HubSpot is not just providing a platform for podcasters, but is prepared to invest in them. “We have a lot of resources available to them,” said Bodnar, “so that they can not just run HubSpot ads in their podcasts, but build a big, meaningful audience long-term, and get a ton of value from being part of the network.”
That’s an opportunity that holds obvious appeal for creators. We spoke with Mike Rizzo, not only a certified HubSpot user, but founder of the MO Pros community and host of the Ops Cast podcast. “Ops Cast is about bringing great information to the audience of marketing operations professionals. The HubSpot brand is strong and if we were able to leverage that strength to improve our ability to help (notice I don’t say ‘reach’) more MO Pros, I would be all for it. What they are doing for the podcast world — specifically as it relates to martech is impressive and I’m excited to see how it impacts the landscape.”
Content and Community
The Hustle acquisition reflects the intention to engage with an audience wherever it is. “There will be new products coming out in the future, but right now you’ve got the core daily newsletter, you have the My First Million podcast which is a key part of our podcast network, and the third part is a community called Trends. Trends is a paid community where you get access to exclusive content and interact with community members.”

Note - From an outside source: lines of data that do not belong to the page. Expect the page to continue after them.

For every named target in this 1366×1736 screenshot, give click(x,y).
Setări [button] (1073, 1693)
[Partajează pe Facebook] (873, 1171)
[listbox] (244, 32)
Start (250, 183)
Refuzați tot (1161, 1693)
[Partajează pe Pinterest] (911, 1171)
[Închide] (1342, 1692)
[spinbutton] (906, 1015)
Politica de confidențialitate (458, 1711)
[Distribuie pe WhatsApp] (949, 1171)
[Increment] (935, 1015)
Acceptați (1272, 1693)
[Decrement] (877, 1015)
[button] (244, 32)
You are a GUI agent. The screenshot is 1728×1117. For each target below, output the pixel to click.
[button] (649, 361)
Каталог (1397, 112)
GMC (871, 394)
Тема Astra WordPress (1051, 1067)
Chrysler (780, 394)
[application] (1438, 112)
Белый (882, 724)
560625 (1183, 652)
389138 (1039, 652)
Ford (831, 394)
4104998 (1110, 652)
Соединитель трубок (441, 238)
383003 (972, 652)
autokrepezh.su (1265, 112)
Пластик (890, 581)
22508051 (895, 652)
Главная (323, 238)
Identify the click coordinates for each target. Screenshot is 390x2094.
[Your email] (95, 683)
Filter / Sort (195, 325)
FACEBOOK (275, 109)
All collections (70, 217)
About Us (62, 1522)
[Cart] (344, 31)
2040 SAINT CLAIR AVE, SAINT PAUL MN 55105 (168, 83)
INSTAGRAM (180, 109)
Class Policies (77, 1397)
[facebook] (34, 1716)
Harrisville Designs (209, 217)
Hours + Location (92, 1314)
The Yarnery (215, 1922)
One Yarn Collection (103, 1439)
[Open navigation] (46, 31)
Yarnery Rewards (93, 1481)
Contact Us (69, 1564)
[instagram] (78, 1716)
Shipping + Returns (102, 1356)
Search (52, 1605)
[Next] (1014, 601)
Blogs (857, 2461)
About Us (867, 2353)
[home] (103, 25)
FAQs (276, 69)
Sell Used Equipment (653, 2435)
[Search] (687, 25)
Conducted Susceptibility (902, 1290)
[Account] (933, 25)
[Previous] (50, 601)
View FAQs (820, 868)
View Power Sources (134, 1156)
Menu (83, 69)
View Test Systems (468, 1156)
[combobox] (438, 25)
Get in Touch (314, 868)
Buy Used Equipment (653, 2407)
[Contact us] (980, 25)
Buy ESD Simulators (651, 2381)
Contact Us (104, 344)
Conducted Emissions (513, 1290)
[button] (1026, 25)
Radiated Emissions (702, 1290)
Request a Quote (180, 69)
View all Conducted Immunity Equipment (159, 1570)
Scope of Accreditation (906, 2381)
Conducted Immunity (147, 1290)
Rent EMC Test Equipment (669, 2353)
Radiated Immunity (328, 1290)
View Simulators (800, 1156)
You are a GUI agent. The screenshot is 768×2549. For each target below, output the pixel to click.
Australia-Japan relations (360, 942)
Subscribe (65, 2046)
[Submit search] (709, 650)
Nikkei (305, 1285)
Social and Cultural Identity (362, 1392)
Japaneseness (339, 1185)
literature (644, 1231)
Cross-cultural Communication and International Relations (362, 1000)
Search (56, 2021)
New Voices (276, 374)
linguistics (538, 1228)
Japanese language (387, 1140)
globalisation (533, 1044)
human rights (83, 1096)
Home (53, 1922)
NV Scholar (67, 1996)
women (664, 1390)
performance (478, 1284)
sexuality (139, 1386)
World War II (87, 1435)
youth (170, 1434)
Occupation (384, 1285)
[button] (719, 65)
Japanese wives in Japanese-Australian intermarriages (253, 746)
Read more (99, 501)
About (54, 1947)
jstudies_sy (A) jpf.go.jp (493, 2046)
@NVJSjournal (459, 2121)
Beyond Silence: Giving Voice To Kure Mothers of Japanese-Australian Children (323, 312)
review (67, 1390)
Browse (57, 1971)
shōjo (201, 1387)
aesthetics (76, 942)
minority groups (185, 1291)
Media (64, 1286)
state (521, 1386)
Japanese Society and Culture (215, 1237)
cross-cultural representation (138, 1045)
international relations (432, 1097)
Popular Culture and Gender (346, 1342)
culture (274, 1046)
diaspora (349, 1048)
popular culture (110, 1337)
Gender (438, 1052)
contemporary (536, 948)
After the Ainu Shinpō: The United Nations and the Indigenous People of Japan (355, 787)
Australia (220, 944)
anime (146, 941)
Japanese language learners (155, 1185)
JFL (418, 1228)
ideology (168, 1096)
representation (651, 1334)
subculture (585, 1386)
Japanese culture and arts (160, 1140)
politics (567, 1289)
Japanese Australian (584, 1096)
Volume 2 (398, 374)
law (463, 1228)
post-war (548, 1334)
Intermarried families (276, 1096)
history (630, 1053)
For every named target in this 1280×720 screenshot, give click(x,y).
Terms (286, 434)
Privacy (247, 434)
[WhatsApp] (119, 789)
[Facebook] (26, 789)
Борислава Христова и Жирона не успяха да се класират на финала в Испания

For the time being, HubSpot will rely on its creator partners and the content generated by their communities for a foothold in social media. Building a social network from the ground up, Bodnar observerd, presents formidable challenges. “We haven’t found the right opportunity their yet to build or partner. That doesn’t mean we’re not going to in the future. We talk about it all the time, but we haven’t found the right fit and strategy yet.”
Just getting started
“Personally, I think HubSpot creating a media arm to continue building original content is a natural evolution of their inbound marketing methodology,” commented Rizzo. “They literally wrote the book on creating valuable content to drive brand awareness. To me, it’s just HubSpot’s way of further extending the meaning behind inbound and how HubSpot drives that mission.”
“This is 100% the beginning of a journey,” said Bodnar. “This is very early days. I think you’ll see a lot more from us over the rest of this year and into next year.”